When an actor displays that kind of range in terms of ability to evolve such a character as the great Heisenberg, it is riveting, in my humble opinion. The evolution of Walter White is binge-worthy, to say the least, but watching him morph from this character you love and feel for, this underdog you root for, to this very subtle but terrorizing force to be reckoned with over 5 seasons of Breaking Bad is just an emotional cinematic journey.

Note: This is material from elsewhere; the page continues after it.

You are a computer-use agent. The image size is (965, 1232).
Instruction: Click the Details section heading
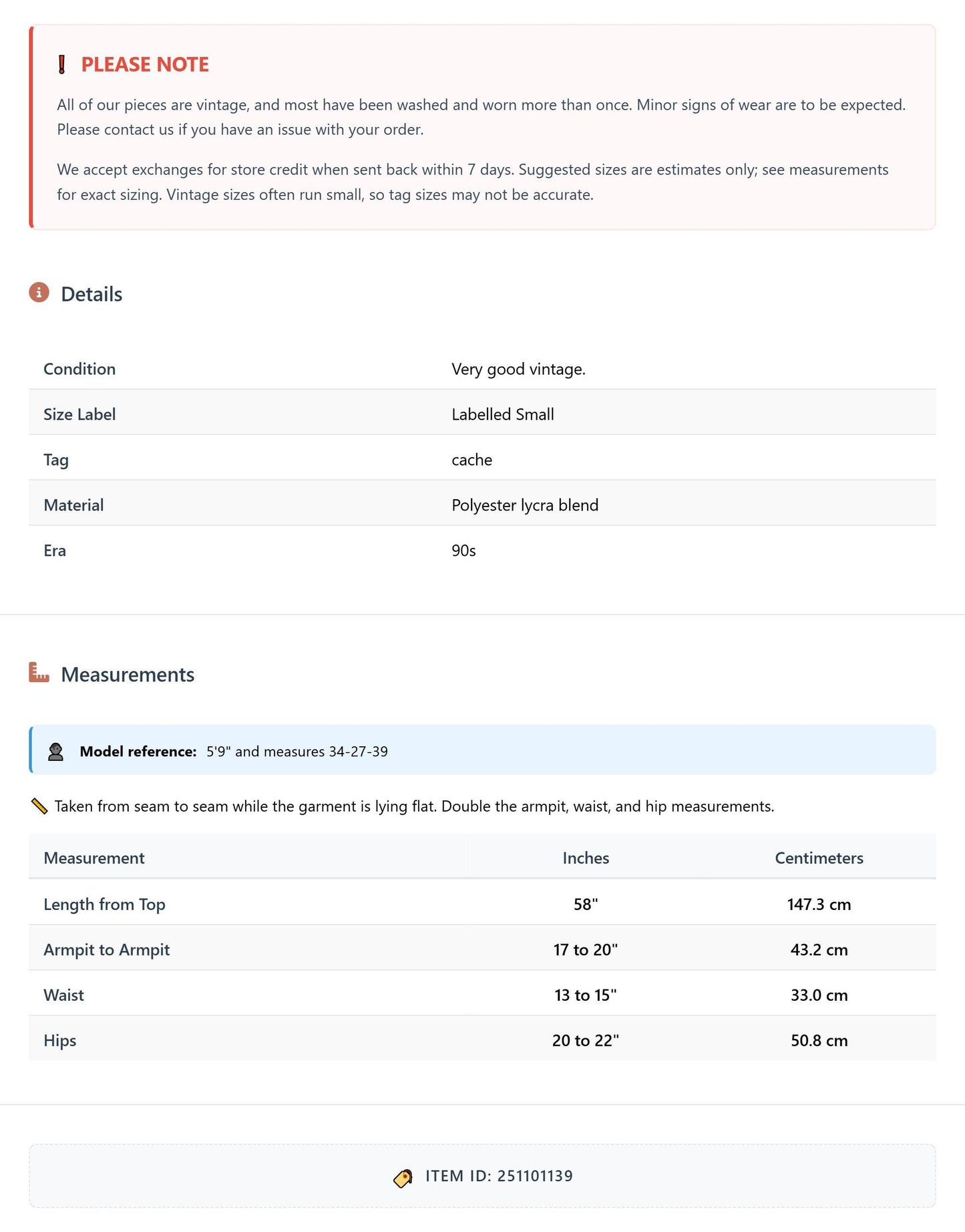click(x=91, y=295)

There will be no major spoilers for those of you that have never watched, but for those of us who started off with simple intrigues like the series Weeds and were invested in "good people gone bad" story lines, Breaking Bad took the cake. It blew everything else out of the water.

Not only did Breaking Bad pay homage to Malcolm in the Middle on some late night comedy show flashback thing that was all the rage upon it's finale, but it really shows that Cranston appreciated his journey on his own, even more than we appreciated watching it on TV. He has since gone on to be in many more fantastic films but for me, he will always be Hal before Walter and not the other way around.

If you have watched neither of these, Malcolm is now available on Hulu and Breaking Bad is still available on Netflix. I highly recommend watching Malcolm first but if you first knew Cranston on Breaking Bad, definitely visit him pre-Heisenberg. Anyway, if Bryan Cranston ever comes across this, I'm not so much fan-girling as just appreciating the artistic abilities and craft when it comes to the acting. Perhaps I will start writing more of these perspectives, however under-rated or unappreciated in our time.